— WRITTEN REQUEST 1 —
In the interview about Youth Sports Navigator, which sports did Omar Dillard's kids play?
— WRITTEN REQUEST 2 —
Swap "student-athletes" for "young athletes" in the stretch of the Youth Sports Navigator interview from "After navigating the" through "to create it?".
— WRITTEN REQUEST 3 —
Continue the Youth Sports Navigator interview from where it stops.

═══ SUPPLIED TEXT ═══

After navigating the world of youth sports, both as a father of two and a coach, Omar Dillard decided to use the information he learned to ensure other parents and their student-athletes had the knowledge to they needed to avoid some of the pitfalls he encountered. To that end, Dillard established Youth Sports Navigator and Youth Sports Navigator Village (YSN Village).
Indianapolis Recorder: What is Youth Sports Navigator and what led you to create it?
Omar Dillard: I created the Youth Sports Navigator to become a roadmap for parents of student-athletes and offer real and transparent education and decision-making tools to learn how to navigate the youth sports journey. The journey I traveled with my own kids, now a senior and junior in college, saw them play basketball, football, soccer, baseball and lacrosse. With over 15-plus years of navigating the youth sports journey, I’ve learned so much due to my experience of it as a dad, and also as a coach helping several kids develop and move on to play sports in college.

═══ LISTED ENTRIES ═══

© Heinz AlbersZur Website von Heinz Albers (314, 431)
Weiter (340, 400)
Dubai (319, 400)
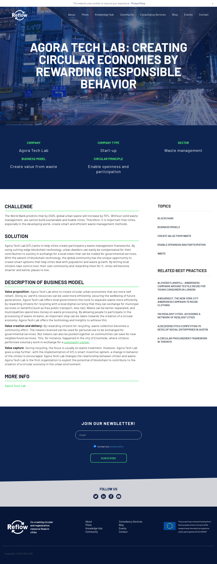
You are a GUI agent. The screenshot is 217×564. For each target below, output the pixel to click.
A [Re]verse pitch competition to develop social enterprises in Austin (182, 327)
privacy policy (116, 446)
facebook (202, 554)
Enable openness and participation (181, 244)
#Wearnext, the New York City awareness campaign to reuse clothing (178, 302)
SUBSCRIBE (108, 458)
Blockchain (165, 218)
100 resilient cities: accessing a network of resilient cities (178, 315)
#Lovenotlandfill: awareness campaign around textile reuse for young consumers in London (181, 286)
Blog (175, 14)
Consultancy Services (153, 14)
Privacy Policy (138, 3)
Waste (161, 253)
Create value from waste (174, 235)
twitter (195, 554)
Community (127, 14)
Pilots (85, 14)
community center (76, 342)
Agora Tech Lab (15, 386)
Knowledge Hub (104, 14)
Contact (204, 14)
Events (188, 14)
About (71, 14)
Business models (168, 227)
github (209, 554)
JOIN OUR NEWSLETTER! (108, 423)
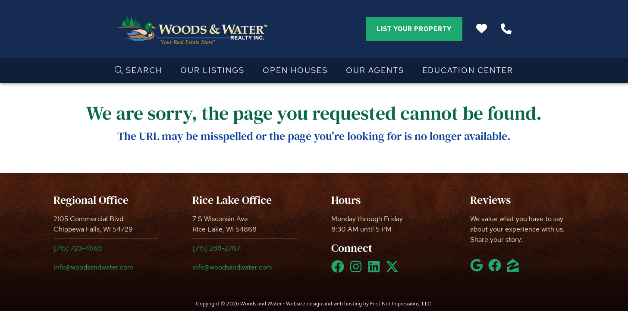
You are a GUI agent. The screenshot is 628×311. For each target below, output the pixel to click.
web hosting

═══

— WRITTEN RESPONSE 1 —
Basketball, football, soccer, baseball and lacrosse.

— WRITTEN RESPONSE 2 —
After navigating the world of youth sports, both as a father of two and a coach, Omar Dillard decided to use the information he learned to ensure other parents and their young athletes had the knowledge to they needed to avoid some of the pitfalls he encountered. To that end, Dillard established Youth Sports Navigator and Youth Sports Navigator Village (YSN Village).
Indianapolis Recorder: What is Youth Sports Navigator and what led you to create it?

— WRITTEN RESPONSE 3 —
I have to say, the journey was good, bad and downright ugly at times. I realized while reflecting back, that many of the bad and ugly situations, came from a lack of information as a parent. There didn’t seem to be any real resources, or best practices to follow while guiding your child through youth sports. My wife used to always say, “I wish there was a handbook that educated you on what to do when all of these situations and opportunities arise while navigating the sports journey with your kid.”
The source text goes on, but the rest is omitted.